Automotive pioneer Henry Ford was a big fan of soybeans. He was also a big fan of farmers, who made up a substantial portion of his customers. And he was always looking for a way to make more use of the crop, and boost his customers’ income – so they could buy more tractors. So much so that in 1930 he built his own Soybean Experimental Laboratory in Greenfield Village, near to his factory in Dearborn, Michigan.
He often took reporters out to lunch, where soy was on the menu in various form. In 1937 he invented soybean ‘wool’, and proudly sported his own soybean suit and tie.

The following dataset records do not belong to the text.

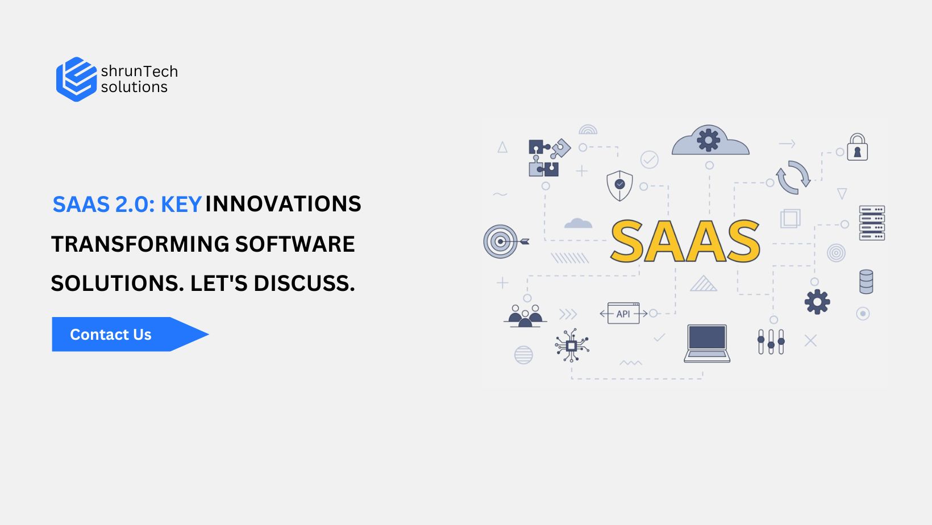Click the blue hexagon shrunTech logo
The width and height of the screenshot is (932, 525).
[77, 79]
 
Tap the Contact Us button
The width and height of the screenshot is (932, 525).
[130, 335]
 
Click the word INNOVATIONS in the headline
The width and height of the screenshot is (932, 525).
[283, 204]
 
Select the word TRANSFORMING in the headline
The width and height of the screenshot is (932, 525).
[140, 244]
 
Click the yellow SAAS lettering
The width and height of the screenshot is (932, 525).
[685, 241]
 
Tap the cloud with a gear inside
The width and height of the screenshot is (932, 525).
[710, 140]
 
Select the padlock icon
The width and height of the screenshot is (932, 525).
[858, 147]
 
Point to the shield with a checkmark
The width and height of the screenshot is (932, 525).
[619, 186]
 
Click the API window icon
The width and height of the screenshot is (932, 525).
[623, 313]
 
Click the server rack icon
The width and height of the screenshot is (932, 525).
[872, 223]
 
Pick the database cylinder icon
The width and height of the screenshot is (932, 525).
[866, 282]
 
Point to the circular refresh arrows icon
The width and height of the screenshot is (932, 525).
[793, 178]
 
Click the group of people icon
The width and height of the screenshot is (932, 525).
[525, 316]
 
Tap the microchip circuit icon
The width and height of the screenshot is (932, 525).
[572, 345]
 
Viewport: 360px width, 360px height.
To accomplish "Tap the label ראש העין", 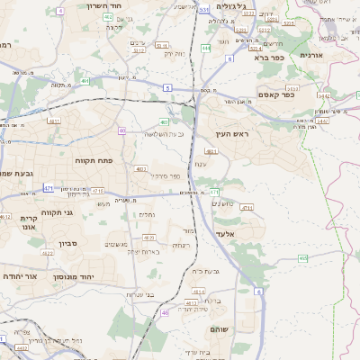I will (x=231, y=134).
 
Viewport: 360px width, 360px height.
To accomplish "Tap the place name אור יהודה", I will (x=21, y=277).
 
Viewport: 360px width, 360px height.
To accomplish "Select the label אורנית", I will (x=335, y=55).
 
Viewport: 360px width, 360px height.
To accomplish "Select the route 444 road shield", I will (x=206, y=48).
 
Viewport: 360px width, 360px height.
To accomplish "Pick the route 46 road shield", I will (x=166, y=312).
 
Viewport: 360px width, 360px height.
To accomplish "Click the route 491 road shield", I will (x=85, y=81).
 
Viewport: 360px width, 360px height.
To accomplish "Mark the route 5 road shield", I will (x=167, y=87).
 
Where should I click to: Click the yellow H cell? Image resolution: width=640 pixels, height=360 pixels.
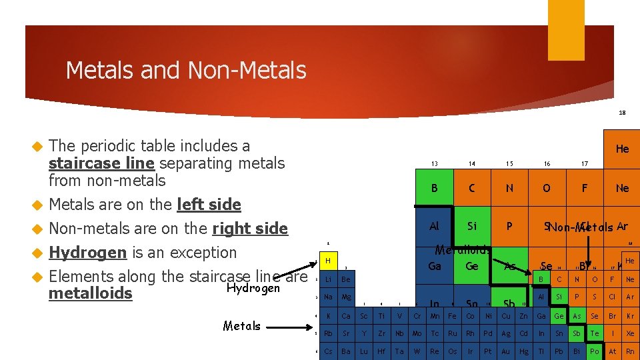(x=328, y=260)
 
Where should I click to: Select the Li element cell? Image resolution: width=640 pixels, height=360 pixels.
(x=328, y=279)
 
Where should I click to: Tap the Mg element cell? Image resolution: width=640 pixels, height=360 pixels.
(x=345, y=297)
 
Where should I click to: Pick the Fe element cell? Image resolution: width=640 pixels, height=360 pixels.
(x=453, y=315)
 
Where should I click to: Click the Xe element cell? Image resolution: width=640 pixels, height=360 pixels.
(x=631, y=333)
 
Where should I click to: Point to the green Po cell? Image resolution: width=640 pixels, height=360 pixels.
(x=595, y=351)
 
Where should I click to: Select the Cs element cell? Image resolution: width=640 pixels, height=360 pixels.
(x=328, y=351)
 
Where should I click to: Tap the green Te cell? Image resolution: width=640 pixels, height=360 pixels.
(x=595, y=333)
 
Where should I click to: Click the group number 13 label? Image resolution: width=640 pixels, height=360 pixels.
(x=434, y=163)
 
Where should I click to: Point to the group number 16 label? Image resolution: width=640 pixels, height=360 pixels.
(x=547, y=163)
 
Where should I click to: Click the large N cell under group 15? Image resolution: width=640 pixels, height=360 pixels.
(x=509, y=189)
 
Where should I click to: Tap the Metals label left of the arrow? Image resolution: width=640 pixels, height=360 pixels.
(x=242, y=326)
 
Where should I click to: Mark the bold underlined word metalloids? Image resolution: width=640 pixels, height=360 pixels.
(x=91, y=294)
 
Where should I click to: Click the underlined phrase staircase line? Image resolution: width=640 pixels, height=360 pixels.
(x=101, y=163)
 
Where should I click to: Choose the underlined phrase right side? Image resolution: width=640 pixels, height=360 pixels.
(x=250, y=229)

And in 1941, he built a car made out of a plastic formed from soybeans.
It had many advantages over traditional steel cars – the principal ones being that it was lighter, more fuel efficient, and the body panels could be easily replaced in the event of an accident.
But building aplastic car wasn’t that easy – it wasn’t a matter of simply replacing steel panels with plastic ones. Cars built of steel derive much of their strength from the welded steel panels that are attached to the chassis. With plastic panels, this isn’t possible.
So Ford came up with a tubular steel framework which he could bolt his plastic panels on. It is this that he received US patent no 2,269,451 for. Unfortunately, World War 2 came along and car production was halted – the plastic Ford never made it into production.
But there were some famous plastic cars that did make it into production. The Chevrolet Corvette, which began life in 1953 and is still produced today, is made of fibreglass composite. And in the UK, our very own ‘plastic pig’ – the Reliant Robin – was produced from 1973 to 2002.